Forty states and the District of Columbia have established state-funded preschool programs, according to the National Institute for Early Education Research (NIEER). Some states, like the District of Columbia, where preschool is free for both 3- and 4-year-olds, have invested as much as $15,000 per child. North Carolina, which received NIEER’s highest score on quality standards, spent more than $137 million on its preschool program during the 2013-14 school year. Vermont, which serves more than 90 percent of its 4-year-olds in its state prekindergarten program, spent almost $30 million that same year.
Mississippi, in contrast, spent $6 million total on its fledgling public preschool program during the first two years of operation, although the legislation that established the program requested $8 million for the first year alone.

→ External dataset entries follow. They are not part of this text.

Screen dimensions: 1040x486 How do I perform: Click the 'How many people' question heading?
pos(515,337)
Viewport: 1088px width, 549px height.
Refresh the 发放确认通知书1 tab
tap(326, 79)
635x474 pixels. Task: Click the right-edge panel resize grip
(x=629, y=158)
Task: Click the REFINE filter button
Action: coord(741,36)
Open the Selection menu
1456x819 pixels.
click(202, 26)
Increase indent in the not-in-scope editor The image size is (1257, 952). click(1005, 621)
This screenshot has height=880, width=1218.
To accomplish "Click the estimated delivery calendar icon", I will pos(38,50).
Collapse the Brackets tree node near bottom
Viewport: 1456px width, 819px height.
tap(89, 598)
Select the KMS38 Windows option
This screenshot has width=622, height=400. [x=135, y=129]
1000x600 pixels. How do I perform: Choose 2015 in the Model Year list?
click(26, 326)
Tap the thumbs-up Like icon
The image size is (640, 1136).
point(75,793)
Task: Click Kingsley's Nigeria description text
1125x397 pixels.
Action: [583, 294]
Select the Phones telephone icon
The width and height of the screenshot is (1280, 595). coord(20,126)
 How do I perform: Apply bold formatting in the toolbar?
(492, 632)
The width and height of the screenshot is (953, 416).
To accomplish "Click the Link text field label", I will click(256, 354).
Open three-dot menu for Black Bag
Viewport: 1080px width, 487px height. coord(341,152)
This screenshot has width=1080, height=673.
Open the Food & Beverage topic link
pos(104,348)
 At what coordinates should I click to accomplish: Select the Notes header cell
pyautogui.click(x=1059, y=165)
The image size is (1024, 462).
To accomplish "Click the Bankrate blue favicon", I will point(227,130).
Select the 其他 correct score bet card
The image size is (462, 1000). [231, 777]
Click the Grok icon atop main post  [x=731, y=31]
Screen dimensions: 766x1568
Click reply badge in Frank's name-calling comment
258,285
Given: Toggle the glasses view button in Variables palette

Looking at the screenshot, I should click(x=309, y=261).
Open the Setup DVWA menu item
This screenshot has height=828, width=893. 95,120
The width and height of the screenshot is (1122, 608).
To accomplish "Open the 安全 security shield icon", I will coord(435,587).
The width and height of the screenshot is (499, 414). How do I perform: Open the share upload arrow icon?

Legislative efforts specifically intended to improve child care have been thwarted in years past. This year, the Senate for the first time passed a bill that would improve coordination among the agencies involved in child care. The bill has been referred to the House education committee. But a bill that would have created a public-private foundation to give grants to child care centers hoping to improve died in committee.
Nancy Sylvester’s experience suggests the state will need to do more if it’s serious about improving the well-being and academic achievement of its children. Although she attended training run by the Mississippi Department of Human Services and the Mississippi Department of Health, it was the additional resources provided by Allies and others that allowed her to buy better supplies and receive the individual attention from expert advisors that was key to turning her center around.
The state training sessions “didn’t compare to [having] a person coming in and spending time” like Allies did, Sylvester said on a recent afternoon at her center. “My light came on and I pulled it all together.”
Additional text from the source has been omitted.